(Data provided)
______________________________

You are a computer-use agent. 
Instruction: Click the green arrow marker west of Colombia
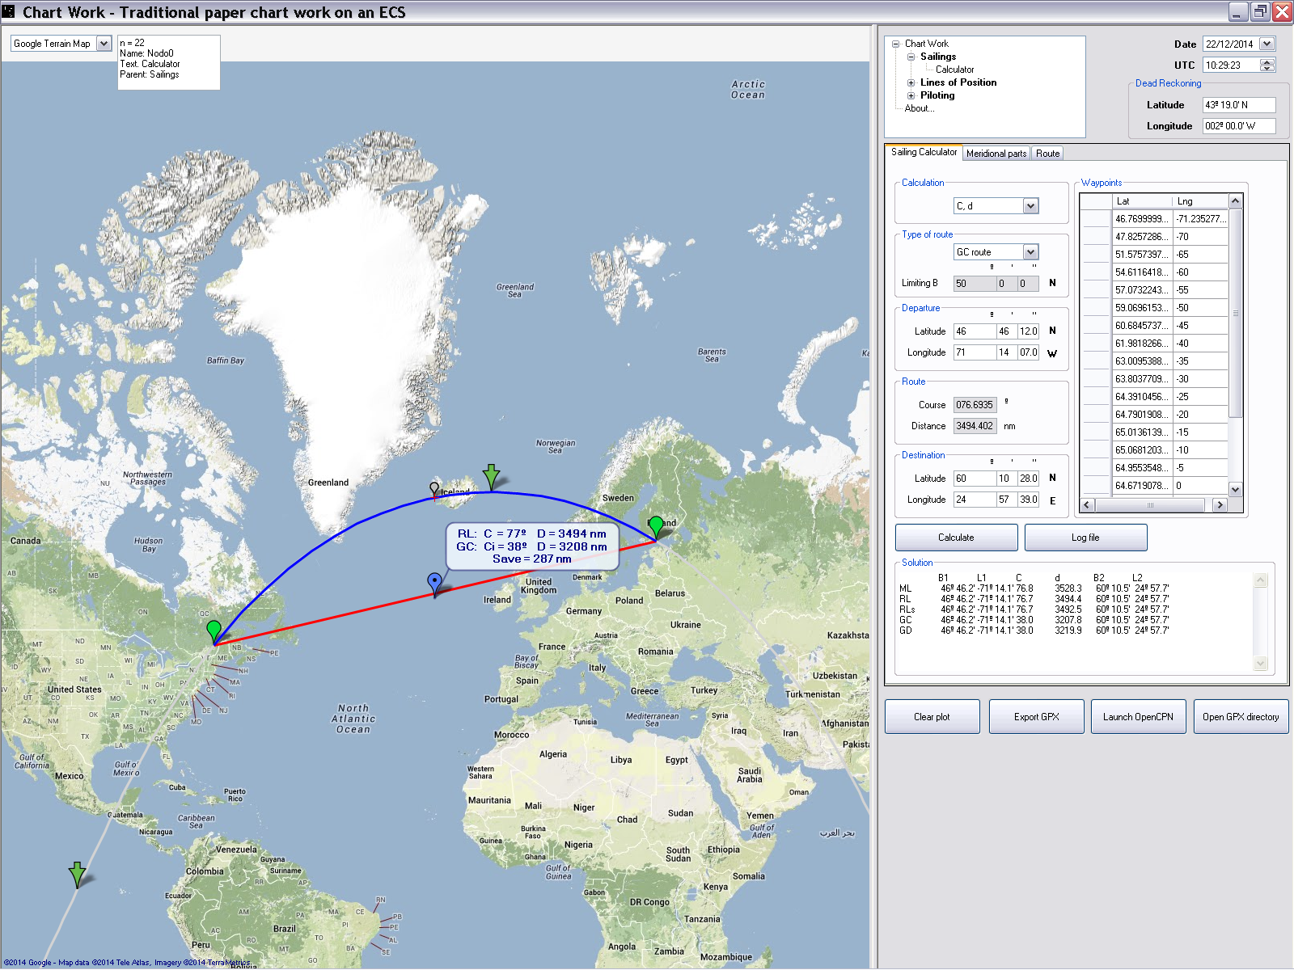click(77, 874)
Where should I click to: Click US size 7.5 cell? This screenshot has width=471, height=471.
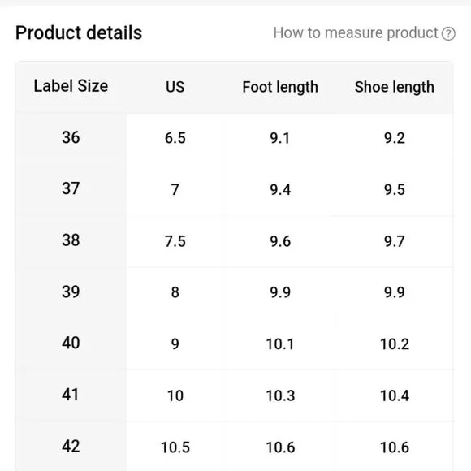[175, 241]
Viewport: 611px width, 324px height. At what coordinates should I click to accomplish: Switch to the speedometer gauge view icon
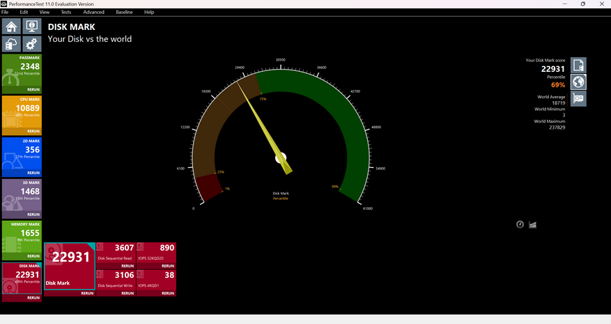[x=520, y=224]
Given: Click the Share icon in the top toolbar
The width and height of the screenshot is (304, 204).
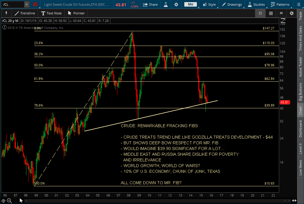Looking at the screenshot, I should point(151,5).
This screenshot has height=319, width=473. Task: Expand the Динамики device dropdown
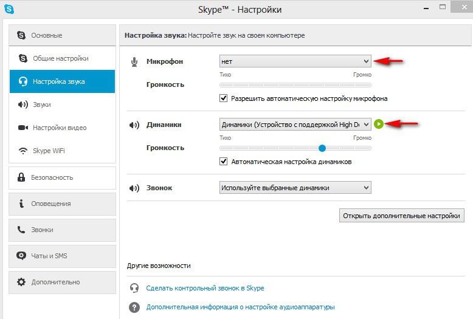(295, 124)
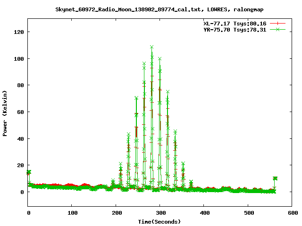This screenshot has height=226, width=302.
Task: Click the 600 tick label on x-axis
Action: point(291,213)
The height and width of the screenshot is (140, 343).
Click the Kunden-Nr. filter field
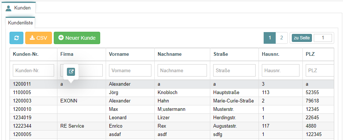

______________________________

(Problem requirements) Rewrite the records above as a Markdown table with the columns "Row" and "Line", giving each line its own numbered row and skipping blank lines. Leave the pictures out of the answer.

(Right answer)
| Row | Line |
|---|---|
| 1 | You are a computer-use agent.  |
| 2 | Instruction: Click the green arrow marker west of Colombia |
| 3 | click(77, 874) |
| 4 | Where should I click to: Click US size 7.5 cell? This screenshot has width=471, height=471. |
| 5 | [175, 241] |
| 6 | Viewport: 611px width, 324px height. At what coordinates should I click to accomplish: Switch to the speedometer gauge view icon |
| 7 | [x=520, y=224] |
| 8 | Given: Click the Share icon in the top toolbar |
| 9 | The width and height of the screenshot is (304, 204). |
| 10 | Looking at the screenshot, I should point(151,5). |
| 11 | This screenshot has height=319, width=473. Task: Expand the Динамики device dropdown |
| 12 | (295, 124) |
| 13 | This screenshot has height=226, width=302. |
| 14 | Task: Click the 600 tick label on x-axis |
| 15 | Action: point(291,213) |
| 16 | The height and width of the screenshot is (140, 343). |
| 17 | Click the Kunden-Nr. filter field |